With that, we just need to fill in the next numbers from ‘bottom up’:

fn main() -> Result<()> {
    let stdin = io::stdin();
    let input = io::read_to_string(stdin.lock())?;
    let (s, equations) = parse::equations(&input).unwrap();
    assert_eq!(s.trim(), "");

    let result = equations
        .iter()
        .map(|equation| {
            // Build a stack of differences until we get to 0
            let mut stack = equation.stack();

            // From the bottom up, add the last value to the differences beneath it
            for i in (0..stack.len() - 1).rev() {
                let next = stack[i].last().unwrap() + stack[i + 1].last().unwrap();
                stack[i].push(next);
            }

            // The new last value of the top line (the original list)
            *stack[0].last().unwrap()
        })
        .sum::<i64>();

    println!("{result}");
    Ok(())
}

And there we have it.

Part 2

Instead of summing the next terms for each equation, sum what would be the term before the current list.
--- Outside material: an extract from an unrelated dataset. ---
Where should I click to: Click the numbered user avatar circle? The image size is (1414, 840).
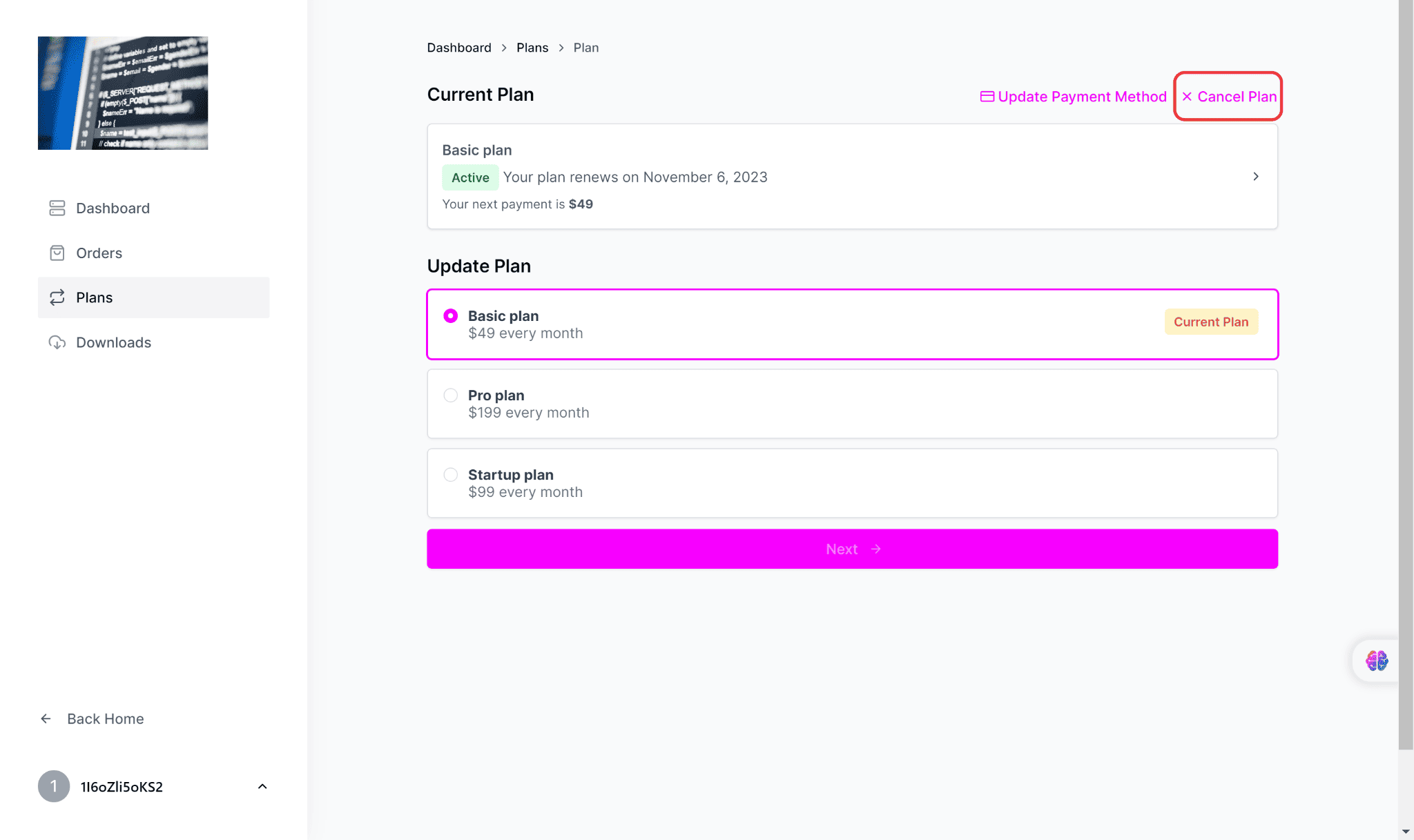54,786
Almost, exactly the same code, we just have two differences:

fn main() -> Result<()> {
    let stdin = io::stdin();
    let input = io::read_to_string(stdin.lock())?;
    let (s, equations) = parse::equations(&input).unwrap();
    assert_eq!(s.trim(), "");

    let result = equations
        .iter()
        .map(|equation| {
            // Build the stacks as in part 1, but reverse them all (so we can generate a new 'first' element)
            // Alternatively, use a VecDeque
            let mut stack = equation.stack();
            stack.iter_mut().for_each(|v| v.reverse());

            // Same (from the bottom up), but this time we're subtracting
            for i in (0..stack.len() - 1).rev() {
                let next = stack[i].last().unwrap() - stack[i + 1].last().unwrap();
                stack[i].push(next);
            }

            // The new last value is the value 'before' the original list
            *stack[0].last().unwrap()
        })
        .sum::<i64>();

    println!("{result}");
    Ok(())
}

Specifically, we for_each(|v| v.reverse()) and subtract instead of add.

That’s really all there is to it!

Performance

Nothing much to say here:

$ just time 9 1

hyperfine --warmup 3 'just run 9 1'
Benchmark 1: just run 9 1
  Time (mean ± σ):      80.1 ms ±   3.3 ms    [User: 30.6 ms, System: 11.3 ms]
  Range (min … max):    77.2 ms …  89.4 ms    32 runs

$ just time 9 2

hyperfine --warmup 3 'just run 9 2'
Benchmark 1: just run 9 2
  Time (mean ± σ):      79.6 ms ±   3.9 ms    [User: 30.3 ms, System: 11.1 ms]
  Range (min … max):    77.2 ms …  95.5 ms    32 runs

Within a margin of error of each other, which is to be expected. The first reverse may have added some time, but it only depends on the length of input, not what the number of terms is.

If we had far larger input, I might try to optimize this (I expect there are direct equations for these), but other than that… we’re already sub 100ms and it’s been a long day–so away we go!